■ **What you should do**
In the records below, how many lines hold the word "agent"? Give only the number.

■ **Supplied records**
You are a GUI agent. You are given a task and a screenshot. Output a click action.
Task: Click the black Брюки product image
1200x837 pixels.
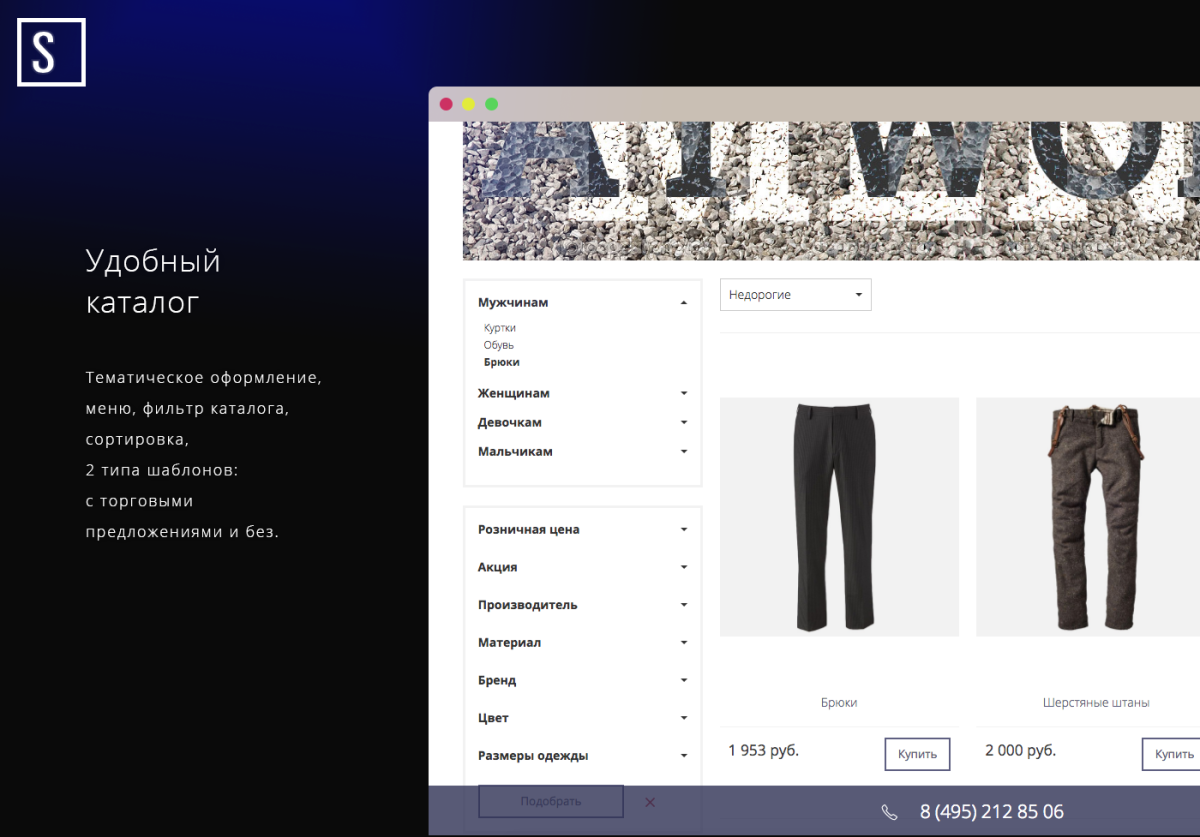coord(839,516)
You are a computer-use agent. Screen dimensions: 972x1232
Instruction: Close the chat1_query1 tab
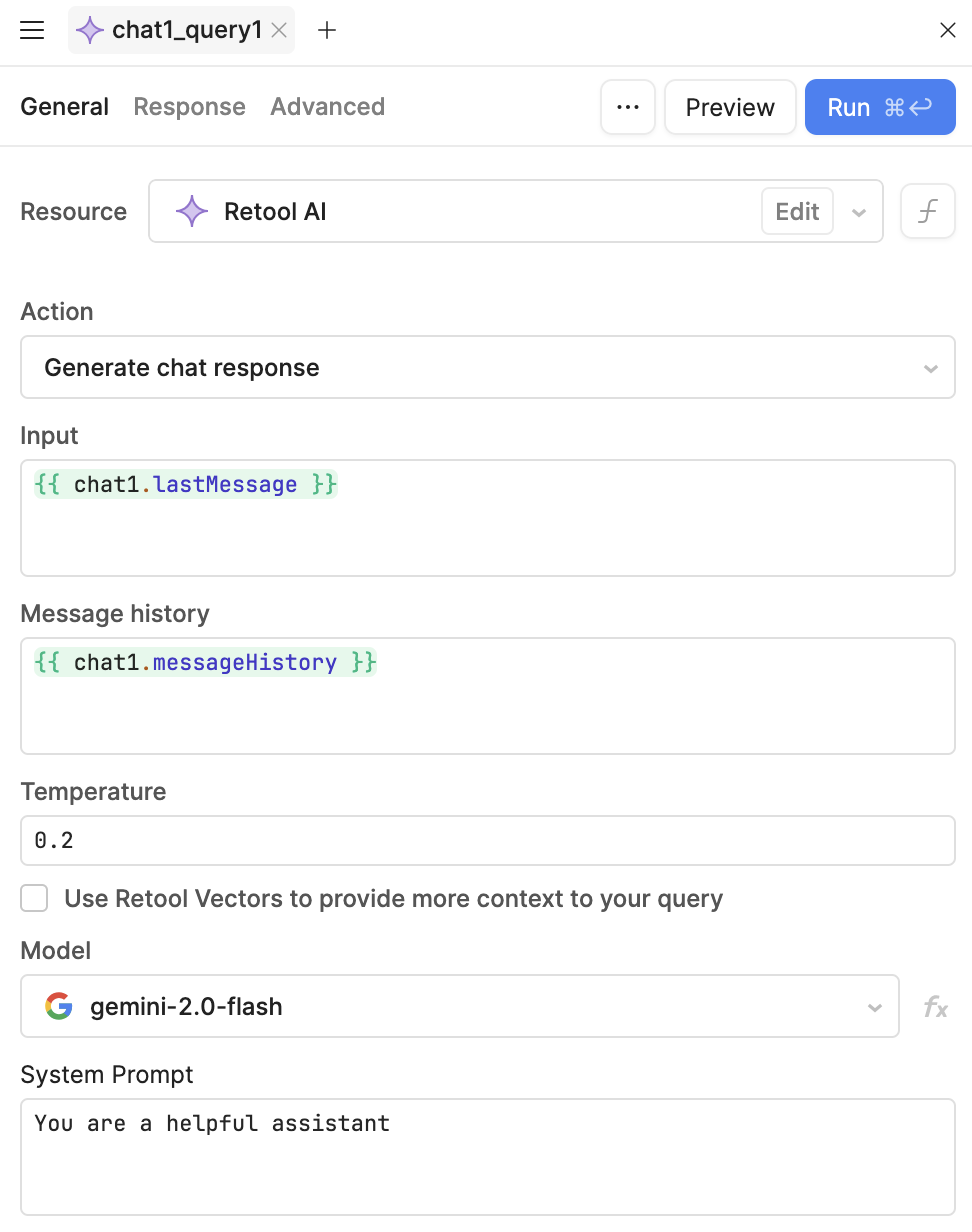[x=279, y=30]
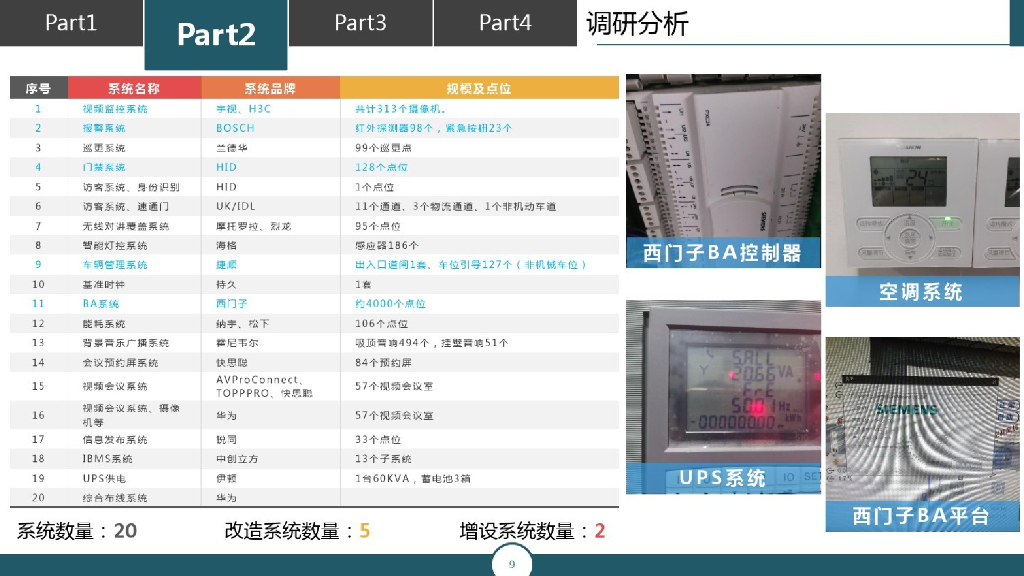Screen dimensions: 1024x576
Task: Select the 西门子BA控制器 photo
Action: coord(722,170)
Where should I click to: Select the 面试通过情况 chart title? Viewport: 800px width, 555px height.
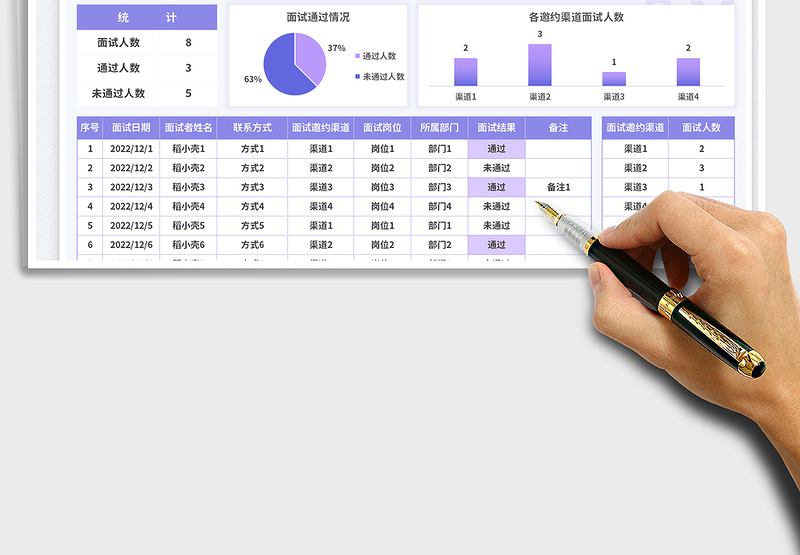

■ **Answer to this exercise**
2